» **抜粋本文**
☆ ☆ ☆ ☆ ☆
医療事故・事件の届け出・立件数
警察庁によると医療事故の届け出は近年急増。遺族ら被害者側からも含めて03年以降、全国で200件を超え、05年の立件数は91件にのぼる。
医師法21条は、死体に「異状」があると認めた場合、24時間以内に警察に届け出ることを医師に義務づけている。事件としての捜査が優先されるため、再発防止などにつながらないとして、医療界などから専門機関による原因究明を求める声が高まっていた。
厚労省はまず専門機関のあり方や運営主体などについて論点を整理、3月中に素案を作る。専門機関による調査の公正性確保には公的機関の関与が不可欠として、運営主体には自治体や公益法人を想定。メンバー構成や調査権限を詰めている。
☆ ☆ ☆ ☆ ☆
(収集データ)
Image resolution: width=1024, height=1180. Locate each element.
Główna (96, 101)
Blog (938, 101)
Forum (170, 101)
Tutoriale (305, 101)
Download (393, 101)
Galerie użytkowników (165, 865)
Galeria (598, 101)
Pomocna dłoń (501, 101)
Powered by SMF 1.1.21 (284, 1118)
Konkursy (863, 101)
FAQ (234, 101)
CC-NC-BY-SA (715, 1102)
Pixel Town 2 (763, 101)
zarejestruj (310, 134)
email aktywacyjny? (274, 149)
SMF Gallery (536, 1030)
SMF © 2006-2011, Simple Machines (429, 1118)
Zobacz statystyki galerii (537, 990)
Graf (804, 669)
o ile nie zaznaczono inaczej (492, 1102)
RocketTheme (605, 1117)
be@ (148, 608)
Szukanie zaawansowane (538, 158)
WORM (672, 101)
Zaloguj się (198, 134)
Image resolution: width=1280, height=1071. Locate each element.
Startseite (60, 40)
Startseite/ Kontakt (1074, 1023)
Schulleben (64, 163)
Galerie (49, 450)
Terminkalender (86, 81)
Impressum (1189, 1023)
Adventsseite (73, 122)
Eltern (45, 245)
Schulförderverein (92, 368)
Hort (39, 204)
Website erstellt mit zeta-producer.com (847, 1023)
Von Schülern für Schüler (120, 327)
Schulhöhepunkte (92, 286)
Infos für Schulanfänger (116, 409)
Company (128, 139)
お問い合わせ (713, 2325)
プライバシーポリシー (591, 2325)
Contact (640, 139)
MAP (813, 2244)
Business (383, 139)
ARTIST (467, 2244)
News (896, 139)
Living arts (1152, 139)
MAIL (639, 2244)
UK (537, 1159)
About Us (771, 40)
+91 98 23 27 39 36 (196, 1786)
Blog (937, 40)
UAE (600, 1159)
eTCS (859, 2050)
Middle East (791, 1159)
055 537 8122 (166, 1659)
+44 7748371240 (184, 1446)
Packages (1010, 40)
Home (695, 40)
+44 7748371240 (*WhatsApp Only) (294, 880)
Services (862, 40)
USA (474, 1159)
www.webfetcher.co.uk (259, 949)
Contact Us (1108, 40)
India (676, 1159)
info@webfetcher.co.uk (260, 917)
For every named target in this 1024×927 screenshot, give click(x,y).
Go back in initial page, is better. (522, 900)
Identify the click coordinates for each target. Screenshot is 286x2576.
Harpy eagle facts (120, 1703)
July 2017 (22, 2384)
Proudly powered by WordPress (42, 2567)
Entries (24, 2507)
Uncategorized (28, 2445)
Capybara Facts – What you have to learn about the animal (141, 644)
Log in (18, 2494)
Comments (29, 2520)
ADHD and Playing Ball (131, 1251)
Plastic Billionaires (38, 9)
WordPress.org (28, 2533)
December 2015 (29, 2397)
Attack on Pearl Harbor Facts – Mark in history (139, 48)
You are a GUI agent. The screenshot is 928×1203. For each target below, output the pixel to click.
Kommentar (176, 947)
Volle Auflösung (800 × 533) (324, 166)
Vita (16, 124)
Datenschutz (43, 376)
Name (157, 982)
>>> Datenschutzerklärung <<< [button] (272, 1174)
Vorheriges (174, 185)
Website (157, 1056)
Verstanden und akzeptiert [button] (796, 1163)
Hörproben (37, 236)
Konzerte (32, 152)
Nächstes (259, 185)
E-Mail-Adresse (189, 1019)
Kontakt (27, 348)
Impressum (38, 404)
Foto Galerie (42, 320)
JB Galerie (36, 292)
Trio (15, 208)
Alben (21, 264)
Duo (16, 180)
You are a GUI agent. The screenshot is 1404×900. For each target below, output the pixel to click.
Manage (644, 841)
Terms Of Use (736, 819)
☆ ☆ ☆ ☆ ☆
» **設問と課題**
**A.** 医療事故の届け出を扱う本文のうち、「厚労省はまず」で始まる段落を、主な事実を残して箇条書きに短くまとめられますか。
**B.** 医療事故の届け出を扱う本文を、最後の文の後から書き継いでもらえますか。

» **解答例**
**A.**
- 厚労省は専門機関のあり方や運営主体などの論点を整理し、3月中に素案を作る。
- 調査の公正性確保には公的機関の関与が不可欠とし、運営主体には自治体や公益法人を想定している。
- メンバー構成や調査権限を詰めている。

**B.**
そのうえで新年度早々には、制度のあり方を論議する検討会を発足。検討会は医療関係者や患者団体代表、法律家、法務省、警察庁関係者らで構成する方針だ。医療紛争を裁判以外で解決する制度導入の是非も併せて検討してもらうという。 また医師法21条には異状死の詳細な定義は示されておらず、各医療機関が独自に判断しているのが実情だ。このため厚労省は、異状死の定義など医師法21条のあり方や解釈についても法務省や警察庁と協議。異状死の届け先を警察以外にするなどの医師法改正も検討しているが、法務省などは、どんな専門機関ができるかわからない段階での論議には慎重な姿勢とみられる。
調査対象となる死亡事故は「全国各地で相当多数に上る」と厚労省はみており、予算確保に加えて、調査する専門家らを恒常的にどう確保するかなども課題だ。
厚労省は新制度について、「患者や遺族にとっても、事実を検証し、公正な情報を得ることができるため、医療の透明性が高まる」としている。